**** Document segment ****

What is it?
A compression fracture is a crushing-type injury that may occur to the body of the spinal vertebrae. It causes a localized sharp, stabbing pain in the area of the fracture. The injury may occur as a result of a fall or heavy crushing injury, however, most compression fractures occur as a result of osteoporosis or bone weaknesses (hemangiomas or bone tumors that hollow out the bone) within the body of the vertebra that reduce its ability to absorb forces. Fortunately most of these fractures occur in a crumbling mechanism with little backward displacement of bone into the spinal canal.
What symptoms are associated with it?
Compression fractures are most common in the mid-back and typically cause a sharp, stabbing, burning sensation localized to the midline of the back. The muscles on both sides of the spine will spasm. The pain will be greatly increased if pressure or vibration (like a tuning fork) is placed to the bone in the midline of the back. Pain tends to worsen as a person stands upright (dependent upon gravity).
How is it diagnosed?
Diagnosis is typically made with X-ray or a CAT scan. X-ray diagnostic findings demonstrate a collapse of the front of the vertebrae as compared to the back edge of the vertebral body (as the X-ray demonstrates). The vertebra typically “caves in” to the front, causing the person to have a hunched over appearance.
How do you treat compression fractures?

**** Data section ****

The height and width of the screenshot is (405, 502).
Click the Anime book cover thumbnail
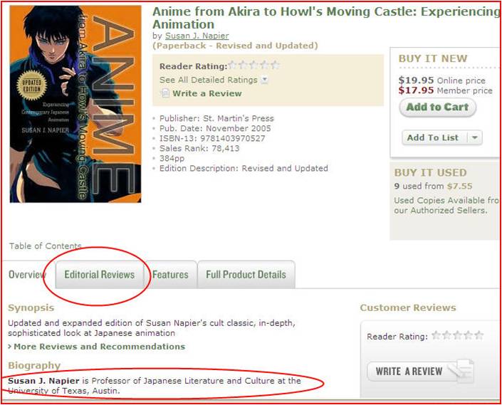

****

## [What you will do]
(a) In the compression fracture text, repeat everything from "Diagnosis is typically" down to "treat compression fractures?".
(b) Answer these from the compression fracture text:
(i) What does the text say causes most compression fractures?
(ii) In which part of the back are compression fractures most common?
(iii) What two tests are typically used to make the diagnosis?
(c) List every section heading in the compression fracture text.

## [Solutions in order]
(a)
Diagnosis is typically made with X-ray or a CAT scan. X-ray diagnostic findings demonstrate a collapse of the front of the vertebrae as compared to the back edge of the vertebral body (as the X-ray demonstrates). The vertebra typically “caves in” to the front, causing the person to have a hunched over appearance.
How do you treat compression fractures?

(b)
(i) Osteoporosis or bone weaknesses (hemangiomas or bone tumors that hollow out the bone) within the body of the vertebra.
(ii) The mid-back.
(iii) X-ray or a CAT scan.

(c)
What is it?
What symptoms are associated with it?
How is it diagnosed?
How do you treat compression fractures?